[TASK]:
Your answer must be a word-for-word copy of the listing below, minus its pictures.

[Start of section]

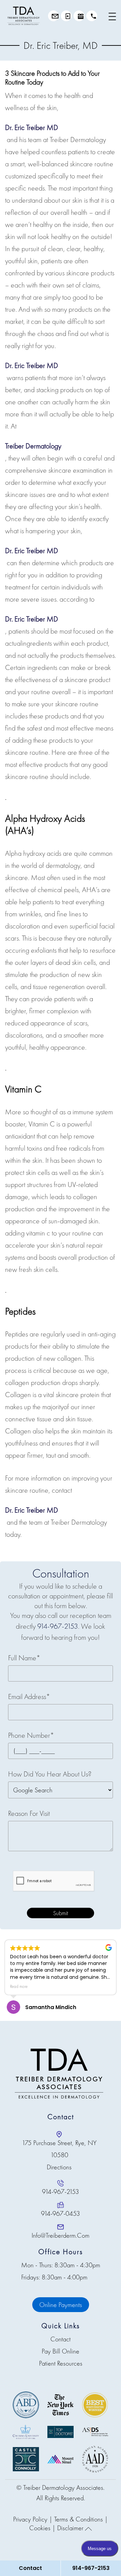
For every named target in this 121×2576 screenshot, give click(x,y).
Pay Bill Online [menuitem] (60, 2351)
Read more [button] (19, 1986)
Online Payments (60, 2304)
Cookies (39, 2527)
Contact (30, 2568)
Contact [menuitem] (60, 2339)
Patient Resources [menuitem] (60, 2363)
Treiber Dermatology (33, 446)
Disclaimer (70, 2527)
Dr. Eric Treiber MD (31, 127)
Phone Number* (31, 1735)
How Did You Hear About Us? (49, 1774)
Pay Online (79, 15)
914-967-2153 (91, 15)
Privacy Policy (30, 2519)
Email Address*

[End of section]

[SOLUTION TO THIS TASK]:
For every named target in this 121×2576 screenshot, give click(x,y).
Pay Bill Online [menuitem] (60, 2351)
Read more [button] (19, 1986)
Online Payments (60, 2304)
Cookies (39, 2527)
Contact (30, 2568)
Contact [menuitem] (60, 2339)
Patient Resources [menuitem] (60, 2363)
Treiber Dermatology (33, 446)
Disclaimer (70, 2527)
Dr. Eric Treiber MD (31, 127)
Phone Number* (31, 1735)
How Did You Hear About Us? (49, 1774)
Pay Online (79, 15)
914-967-2153 (91, 15)
Privacy Policy (30, 2519)
Email Address*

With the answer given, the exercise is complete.